[Excerpt from a dataset]
+-------+
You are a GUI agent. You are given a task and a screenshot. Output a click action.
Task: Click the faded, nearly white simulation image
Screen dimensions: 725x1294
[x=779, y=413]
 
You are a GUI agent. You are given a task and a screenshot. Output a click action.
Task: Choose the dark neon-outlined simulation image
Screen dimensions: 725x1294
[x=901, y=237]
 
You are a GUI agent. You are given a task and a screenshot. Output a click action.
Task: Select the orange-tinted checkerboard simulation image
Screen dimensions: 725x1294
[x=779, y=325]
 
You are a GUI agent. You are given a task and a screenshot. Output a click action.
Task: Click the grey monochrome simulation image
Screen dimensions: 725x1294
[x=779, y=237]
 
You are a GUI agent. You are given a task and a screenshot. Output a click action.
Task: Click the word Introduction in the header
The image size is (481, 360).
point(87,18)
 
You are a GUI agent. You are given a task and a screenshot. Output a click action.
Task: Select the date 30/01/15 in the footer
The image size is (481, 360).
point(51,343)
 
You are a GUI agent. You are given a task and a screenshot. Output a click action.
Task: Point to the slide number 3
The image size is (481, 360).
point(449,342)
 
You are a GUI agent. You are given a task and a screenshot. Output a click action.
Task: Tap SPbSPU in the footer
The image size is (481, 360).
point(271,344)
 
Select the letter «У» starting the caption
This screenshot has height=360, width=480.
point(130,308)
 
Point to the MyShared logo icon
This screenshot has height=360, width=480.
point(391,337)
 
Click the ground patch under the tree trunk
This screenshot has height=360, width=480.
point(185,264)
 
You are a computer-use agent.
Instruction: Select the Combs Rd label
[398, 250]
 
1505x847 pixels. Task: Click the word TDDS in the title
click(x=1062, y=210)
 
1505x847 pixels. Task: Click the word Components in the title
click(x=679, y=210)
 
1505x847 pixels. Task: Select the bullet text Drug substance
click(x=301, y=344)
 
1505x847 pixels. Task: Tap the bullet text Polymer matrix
+-------+
**What is required**
Replace "bullet text" with "bullet point" in everything from the line containing "You are a computer-use agent." through the end of the material, reproducing those lines with no other changes.

**Exercise output**
You are a computer-use agent.
Instruction: Select the Combs Rd label
[398, 250]
 
1505x847 pixels. Task: Click the word TDDS in the title
click(x=1062, y=210)
 
1505x847 pixels. Task: Click the word Components in the title
click(x=679, y=210)
 
1505x847 pixels. Task: Select the bullet point Drug substance
click(x=301, y=344)
 
1505x847 pixels. Task: Tap the bullet point Polymer matrix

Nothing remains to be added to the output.